DATA TO USE below:

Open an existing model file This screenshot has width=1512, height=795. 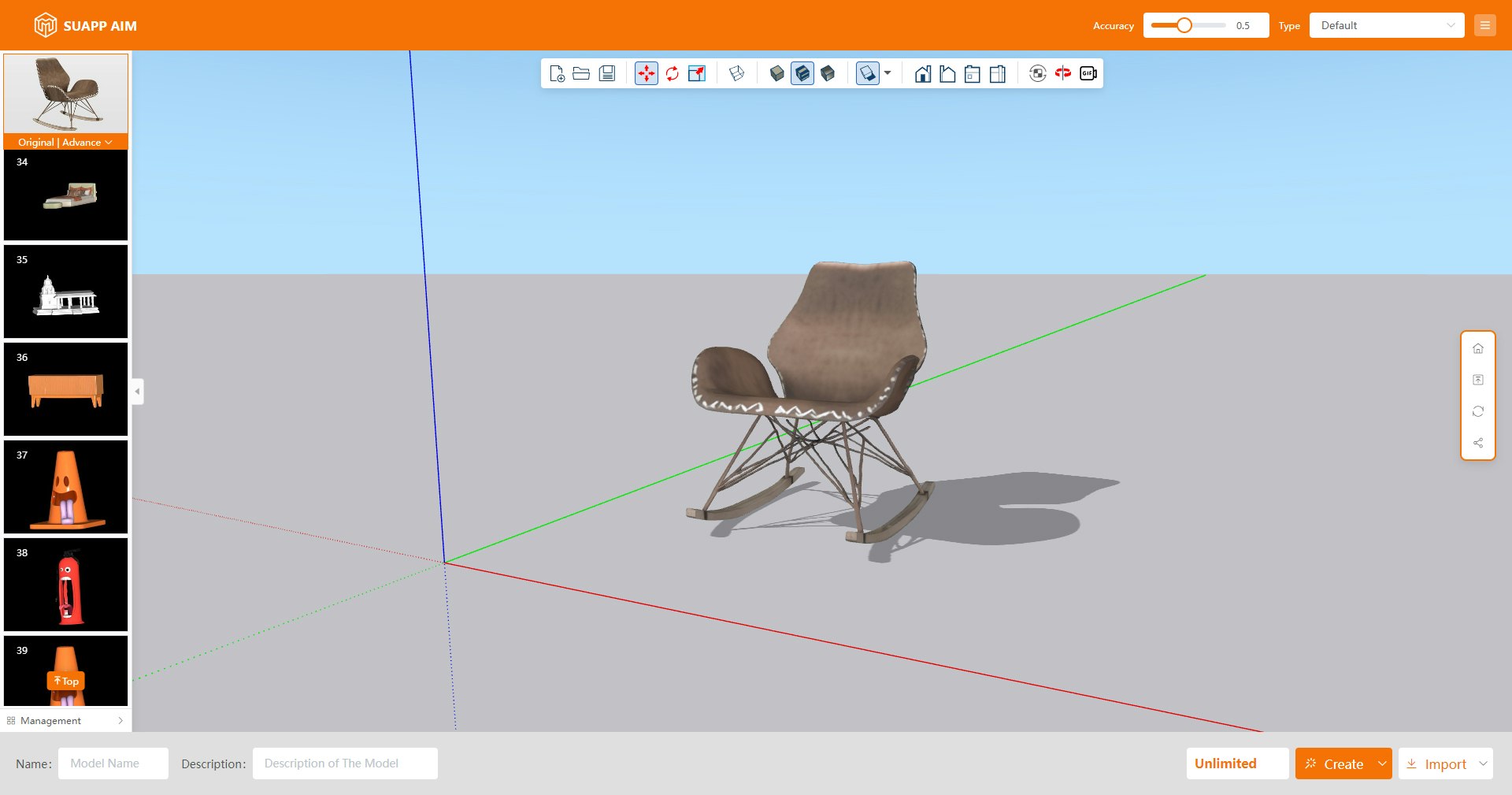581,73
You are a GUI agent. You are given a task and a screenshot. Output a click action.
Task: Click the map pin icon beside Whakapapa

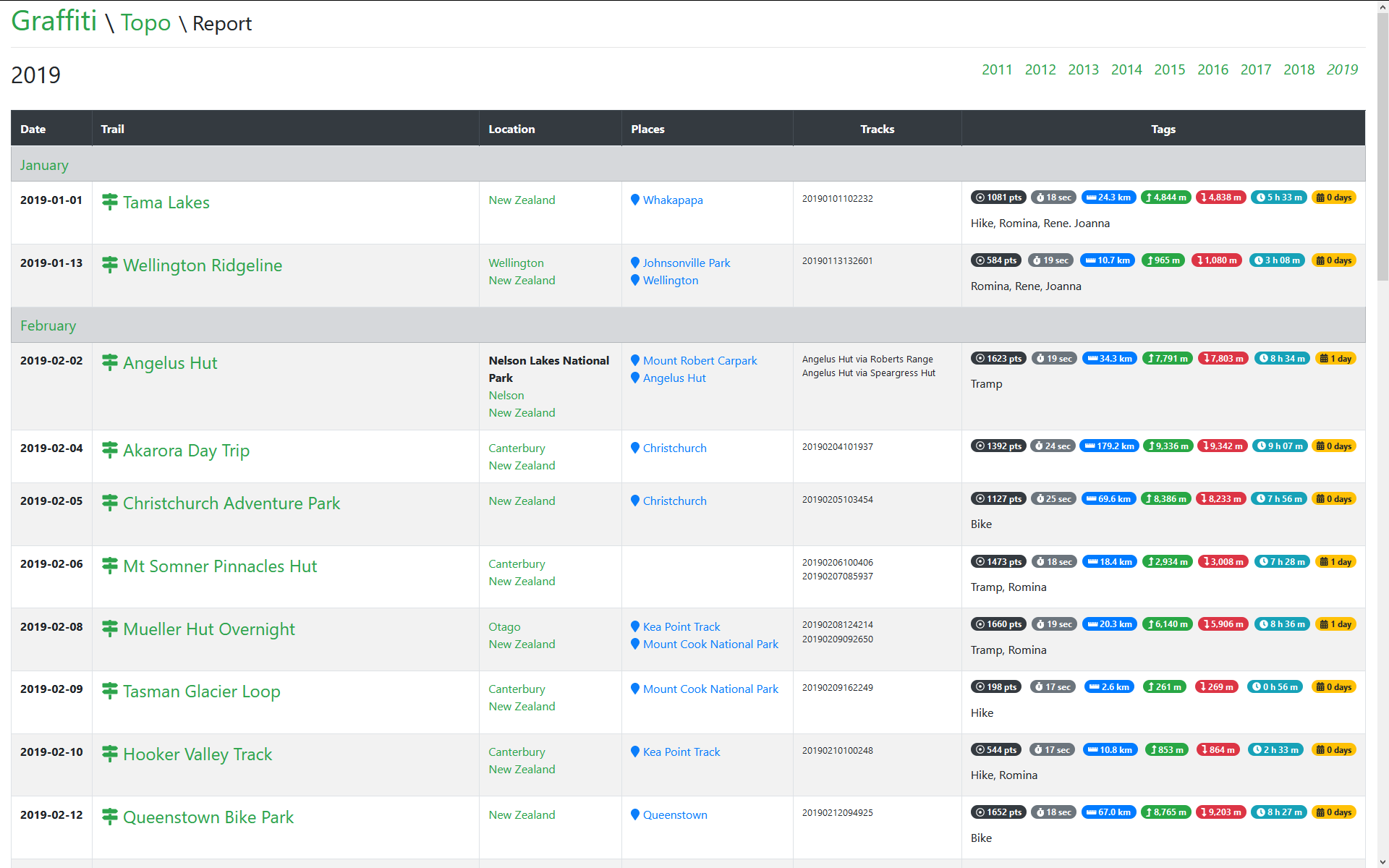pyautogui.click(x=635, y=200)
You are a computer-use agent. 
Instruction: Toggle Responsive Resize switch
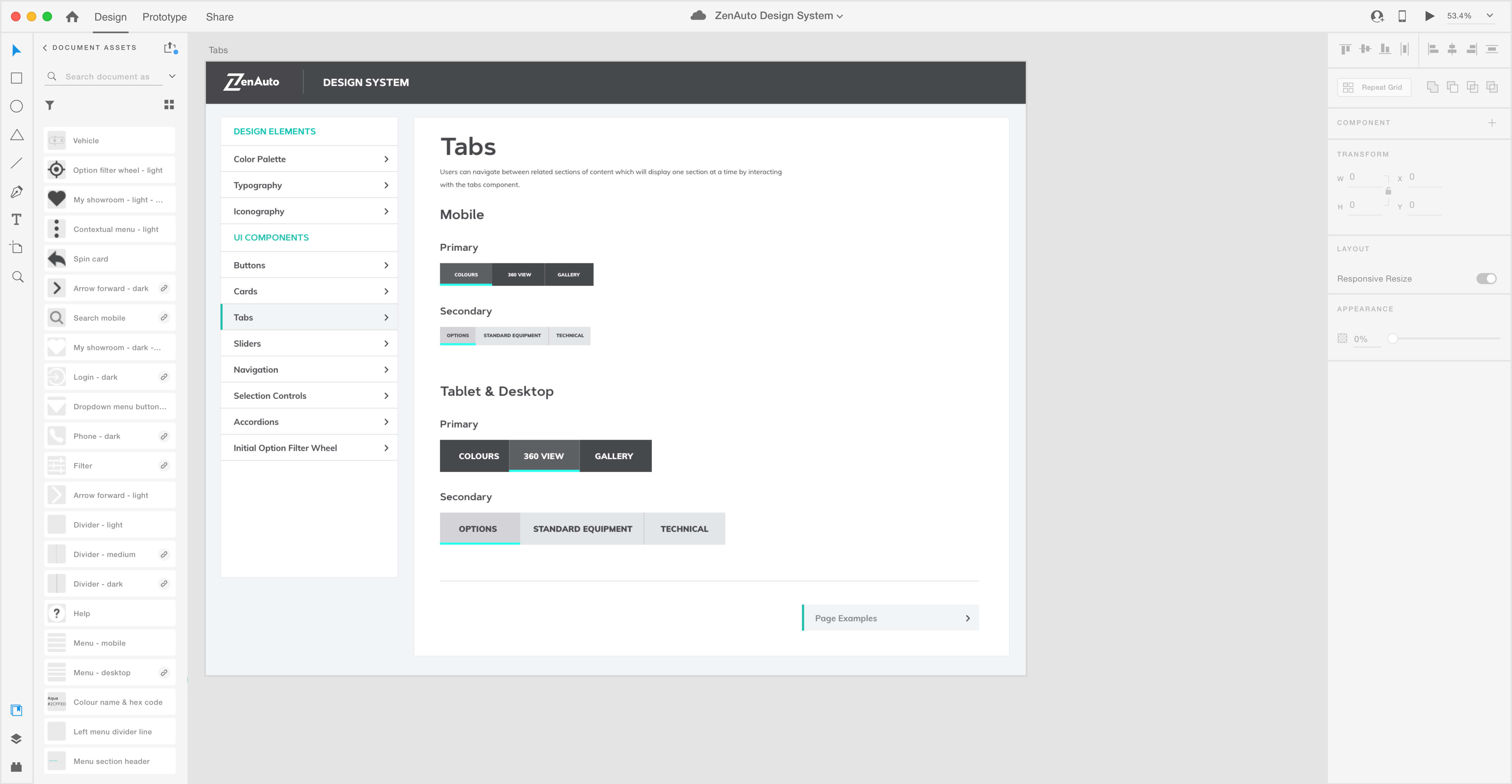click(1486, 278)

End of DATA TO USE.
DATA TO USE below:

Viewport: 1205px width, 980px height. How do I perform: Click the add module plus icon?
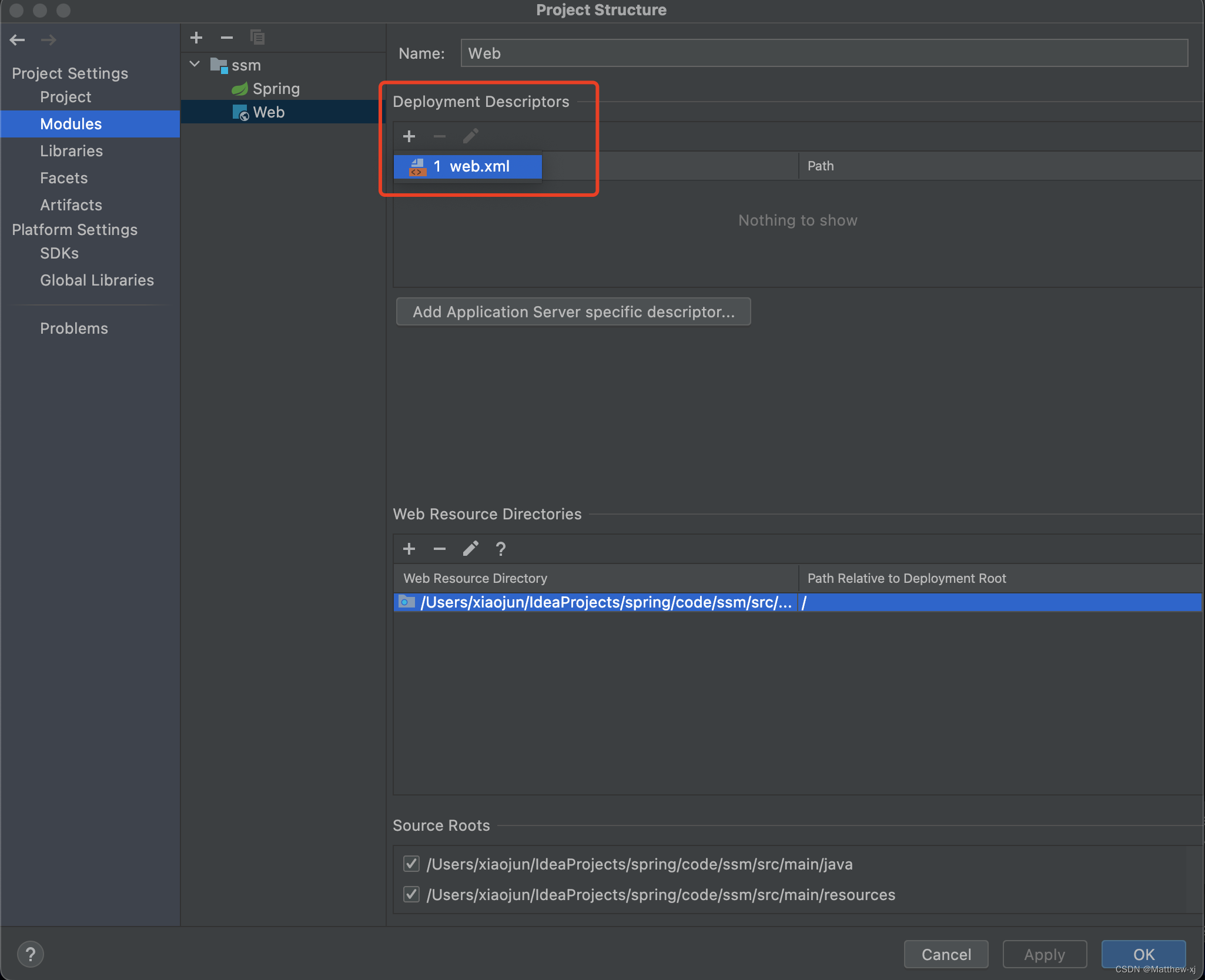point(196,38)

End of DATA TO USE.
DATA TO USE below:

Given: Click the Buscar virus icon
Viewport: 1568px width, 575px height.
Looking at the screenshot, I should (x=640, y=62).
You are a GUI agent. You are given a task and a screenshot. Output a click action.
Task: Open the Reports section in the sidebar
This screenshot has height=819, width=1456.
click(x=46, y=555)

End of DATA TO USE.

● WORK REQUIRED
Repeat the entries above verbatim, but only from the line that has "Given: Click the Buscar virus icon" down to the line that has "Task: Open the Reports section in the sidebar", inclusive.

● EXPECTED OUTPUT
Given: Click the Buscar virus icon
Viewport: 1568px width, 575px height.
Looking at the screenshot, I should (x=640, y=62).
You are a GUI agent. You are given a task and a screenshot. Output a click action.
Task: Open the Reports section in the sidebar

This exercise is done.